The Orbis Spike is a global dip in atmospheric carbon dioxide levels around the year 1610 CE, as recorded by the Antarctic sea ice record. There are several hypotheses as to what caused the dip, the chief among them being diseases brought by European explorers. This exposure to foreign pathogens then caused a rapid and drastic decrease in the native populations, leading to reforestation in the Western Hemisphere. There has been controversy raised about whether the Orbis Spike should be recognized as the beginning of the Anthropocene, as some see potential better markers.

== Name ==
The "Orbis" in Orbis spike is named for the Latin word Orbis, meaning world. Orbis was chosen to represent of the East and West hemispheres merging into one interconnected world. The "spike" refers to the usage of the Global Boundary Stratotype Section and Point to point to "golden spikes" as markers for different eras in the history of the world.

== Background ==
The decrease of carbon dioxide in Antarctic ice is noted in samples acquired from both the Law Dome and the Western Antarctic Ice Sheet. The levels of carbon dioxide decreased by an estimated 7-10ppm, which is higher than the 1-2ppm that is the usual margin of error for such measurements. While it is certain that atmospheric carbon dioxide decreased at this time, the exact mechanisms responsible for this drop are debated.

=== Foreign disease ===
The current leading theory is that after contact with Europeans in the 1490's diseases such as smallpox and cocoliztli led to the deaths of tens of millions of natives. This theory claims that the native population during the early 1500's led to previously farmed and cultivated land being reclaimed by nature. This reclamation of large swaths of land led to the regrowth of dense forests that sequestered carbon more effectively than the crops that were previously farmed there.

=== Drought ===
Another theory for the reduction of carbon dioxide is a drought in South America during the 1500's caused a reduction in aeratable land, causing populations to recede and creating a loss of previously farmed land. This proposed loss of farming would eventually lead to reclamation by nature, thereby causing the drop in carbon dioxide levels.
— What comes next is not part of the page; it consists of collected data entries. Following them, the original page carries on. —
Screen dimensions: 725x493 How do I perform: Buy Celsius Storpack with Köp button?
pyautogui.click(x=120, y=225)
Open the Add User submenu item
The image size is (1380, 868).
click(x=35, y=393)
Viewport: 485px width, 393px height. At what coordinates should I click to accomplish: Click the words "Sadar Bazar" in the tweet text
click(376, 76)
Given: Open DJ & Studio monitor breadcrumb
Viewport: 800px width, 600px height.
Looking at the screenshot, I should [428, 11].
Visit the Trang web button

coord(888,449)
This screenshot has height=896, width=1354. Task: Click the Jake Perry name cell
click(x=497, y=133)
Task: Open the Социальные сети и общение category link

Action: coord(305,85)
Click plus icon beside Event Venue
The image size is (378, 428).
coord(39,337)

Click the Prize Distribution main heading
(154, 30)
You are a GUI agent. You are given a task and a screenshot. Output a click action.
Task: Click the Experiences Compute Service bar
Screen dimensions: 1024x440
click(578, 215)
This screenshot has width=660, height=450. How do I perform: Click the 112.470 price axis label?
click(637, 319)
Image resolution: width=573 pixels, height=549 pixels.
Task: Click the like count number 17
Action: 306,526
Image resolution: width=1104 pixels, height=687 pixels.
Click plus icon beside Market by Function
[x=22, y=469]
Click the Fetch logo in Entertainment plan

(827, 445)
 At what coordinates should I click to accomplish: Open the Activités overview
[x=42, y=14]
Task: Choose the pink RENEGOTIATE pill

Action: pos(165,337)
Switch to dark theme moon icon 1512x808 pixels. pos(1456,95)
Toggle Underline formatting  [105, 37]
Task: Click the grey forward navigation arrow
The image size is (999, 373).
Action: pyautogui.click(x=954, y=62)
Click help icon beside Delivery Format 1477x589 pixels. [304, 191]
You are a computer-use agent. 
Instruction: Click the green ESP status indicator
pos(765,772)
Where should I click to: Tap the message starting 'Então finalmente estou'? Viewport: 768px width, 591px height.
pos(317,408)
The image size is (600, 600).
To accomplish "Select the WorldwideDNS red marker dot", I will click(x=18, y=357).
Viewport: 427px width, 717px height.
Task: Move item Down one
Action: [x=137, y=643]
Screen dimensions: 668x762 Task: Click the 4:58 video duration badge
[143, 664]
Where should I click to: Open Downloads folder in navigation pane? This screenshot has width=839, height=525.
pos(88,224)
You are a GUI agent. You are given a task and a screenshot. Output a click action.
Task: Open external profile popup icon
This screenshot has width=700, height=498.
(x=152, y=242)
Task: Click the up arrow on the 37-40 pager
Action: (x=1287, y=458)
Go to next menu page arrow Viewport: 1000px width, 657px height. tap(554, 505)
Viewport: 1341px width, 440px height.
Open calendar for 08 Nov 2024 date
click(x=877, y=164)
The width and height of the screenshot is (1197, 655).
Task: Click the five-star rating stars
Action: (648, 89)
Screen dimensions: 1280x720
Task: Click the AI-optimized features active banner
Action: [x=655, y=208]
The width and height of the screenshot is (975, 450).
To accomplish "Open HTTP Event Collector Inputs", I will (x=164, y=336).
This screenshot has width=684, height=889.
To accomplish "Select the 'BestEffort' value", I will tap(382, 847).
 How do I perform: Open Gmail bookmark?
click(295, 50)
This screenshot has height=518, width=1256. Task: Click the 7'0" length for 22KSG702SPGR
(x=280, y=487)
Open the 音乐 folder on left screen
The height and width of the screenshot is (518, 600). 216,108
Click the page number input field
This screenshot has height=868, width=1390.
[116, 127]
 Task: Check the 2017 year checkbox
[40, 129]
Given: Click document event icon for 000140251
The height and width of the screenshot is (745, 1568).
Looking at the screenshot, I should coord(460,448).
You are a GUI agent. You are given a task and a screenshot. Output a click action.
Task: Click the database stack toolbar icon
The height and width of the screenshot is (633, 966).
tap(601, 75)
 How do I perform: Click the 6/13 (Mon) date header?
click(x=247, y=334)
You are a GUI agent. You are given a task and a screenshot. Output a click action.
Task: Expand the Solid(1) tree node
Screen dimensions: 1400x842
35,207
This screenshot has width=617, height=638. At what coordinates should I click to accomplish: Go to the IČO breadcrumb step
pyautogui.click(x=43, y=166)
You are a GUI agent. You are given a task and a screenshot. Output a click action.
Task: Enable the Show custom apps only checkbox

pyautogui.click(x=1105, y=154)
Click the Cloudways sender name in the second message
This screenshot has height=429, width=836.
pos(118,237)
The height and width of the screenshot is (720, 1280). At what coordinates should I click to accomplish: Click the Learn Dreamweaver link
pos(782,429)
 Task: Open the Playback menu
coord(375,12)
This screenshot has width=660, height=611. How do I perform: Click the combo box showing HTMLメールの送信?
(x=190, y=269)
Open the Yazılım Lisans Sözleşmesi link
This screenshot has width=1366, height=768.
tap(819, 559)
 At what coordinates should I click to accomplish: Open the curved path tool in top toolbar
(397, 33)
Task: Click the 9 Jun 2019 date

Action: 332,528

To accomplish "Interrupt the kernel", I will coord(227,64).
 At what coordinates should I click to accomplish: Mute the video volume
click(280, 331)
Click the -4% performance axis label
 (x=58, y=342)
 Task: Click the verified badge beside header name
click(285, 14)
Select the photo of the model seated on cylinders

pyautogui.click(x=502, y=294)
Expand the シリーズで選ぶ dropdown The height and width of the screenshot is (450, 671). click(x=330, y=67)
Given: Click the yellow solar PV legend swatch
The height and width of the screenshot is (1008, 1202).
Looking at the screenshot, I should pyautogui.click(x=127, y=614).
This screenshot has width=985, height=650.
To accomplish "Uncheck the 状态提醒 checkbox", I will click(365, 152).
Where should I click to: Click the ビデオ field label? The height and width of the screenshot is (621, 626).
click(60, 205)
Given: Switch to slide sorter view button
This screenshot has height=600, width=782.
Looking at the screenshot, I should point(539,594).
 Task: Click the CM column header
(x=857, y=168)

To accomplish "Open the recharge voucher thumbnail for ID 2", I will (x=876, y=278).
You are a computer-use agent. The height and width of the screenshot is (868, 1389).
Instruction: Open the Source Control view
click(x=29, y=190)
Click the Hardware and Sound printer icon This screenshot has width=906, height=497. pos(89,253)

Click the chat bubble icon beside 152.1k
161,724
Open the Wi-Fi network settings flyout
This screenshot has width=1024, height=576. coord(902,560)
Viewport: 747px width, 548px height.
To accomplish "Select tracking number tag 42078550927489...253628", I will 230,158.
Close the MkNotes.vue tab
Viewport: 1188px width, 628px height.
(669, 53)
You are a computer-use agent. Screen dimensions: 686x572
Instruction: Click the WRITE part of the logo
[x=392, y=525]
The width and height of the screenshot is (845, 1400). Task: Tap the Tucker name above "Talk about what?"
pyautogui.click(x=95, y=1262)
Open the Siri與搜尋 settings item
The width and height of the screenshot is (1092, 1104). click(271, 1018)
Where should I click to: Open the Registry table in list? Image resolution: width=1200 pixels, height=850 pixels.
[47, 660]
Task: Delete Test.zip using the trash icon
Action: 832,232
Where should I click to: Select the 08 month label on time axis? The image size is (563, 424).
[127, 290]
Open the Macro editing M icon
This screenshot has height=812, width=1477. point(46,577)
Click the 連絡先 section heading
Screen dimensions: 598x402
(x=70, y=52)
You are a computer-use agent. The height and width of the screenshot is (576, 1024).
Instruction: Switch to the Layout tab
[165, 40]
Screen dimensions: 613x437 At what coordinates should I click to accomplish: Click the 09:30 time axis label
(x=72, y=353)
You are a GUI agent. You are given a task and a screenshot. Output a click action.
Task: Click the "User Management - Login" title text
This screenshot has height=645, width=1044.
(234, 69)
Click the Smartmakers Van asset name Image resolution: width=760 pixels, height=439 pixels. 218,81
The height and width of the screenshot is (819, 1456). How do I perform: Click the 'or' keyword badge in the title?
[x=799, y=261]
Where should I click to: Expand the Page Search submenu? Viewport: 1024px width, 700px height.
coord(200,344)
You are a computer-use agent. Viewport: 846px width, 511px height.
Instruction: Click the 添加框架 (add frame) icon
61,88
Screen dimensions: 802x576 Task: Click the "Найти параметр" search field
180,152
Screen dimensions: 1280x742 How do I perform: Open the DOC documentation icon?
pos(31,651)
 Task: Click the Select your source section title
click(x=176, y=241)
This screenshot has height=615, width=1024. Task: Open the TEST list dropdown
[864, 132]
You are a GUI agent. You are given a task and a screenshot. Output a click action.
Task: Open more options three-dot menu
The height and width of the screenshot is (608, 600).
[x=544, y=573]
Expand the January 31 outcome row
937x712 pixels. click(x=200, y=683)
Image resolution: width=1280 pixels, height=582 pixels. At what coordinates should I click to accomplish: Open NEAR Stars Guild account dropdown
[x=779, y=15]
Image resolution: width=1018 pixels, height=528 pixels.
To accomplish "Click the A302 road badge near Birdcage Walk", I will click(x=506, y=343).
== Relationship to Anthropocene ==
The Orbis spike is seen by some as a place to start the Anthropocene, as the global carbon dioxide dip is of note in the ice record and coincides with major human changes to the planet. The main argument put forth is that the spike was the first time that there was any major change in the planet attributable to human interactions. If the mechanism that induced the spike was indeed human interaction, as hypothesized by some scientists, then the spike would seem a logical place to begin the Anthropocene. If the spike was not caused by humans, then other theories on the beginning of the Anthropocene may be valid as well.

== Controversy ==
The Orbis Spike is not universally agreed upon as the start of the Anthropocene, some contend that there are better places to mark the beginning of the Anthropocene. One major example is the proliferation of nuclear weapons testing in the 1940s and 1950s. This weapons testing caused a notable amount of refined plutonium to exist in rock layers globally. Those who support this event as the signifier of the Anthropocene claim that it represents the first time in human history that humanity was capable of destroying itself, and as such it should be considered the beginning of the modern human era.

Others contend that the mass cultivation of broiler chickens is a better signifier of the beginning of the Anthropocene. Those who do argue for this hypothesis say that the mass cultivation of chickens to a degree that they make a notable difference in the percentage of Earth's biomass is proof of human ability to substantially change the biosphere of the planet. This proposer marker is notable because the change occurred intentionally so that the planet is better suited to human growth and patterns of consumption. This stands in contrast to the Orbis Spike and nuclear fallout proposals because they are unintentional consequences of human exploration and scientific development.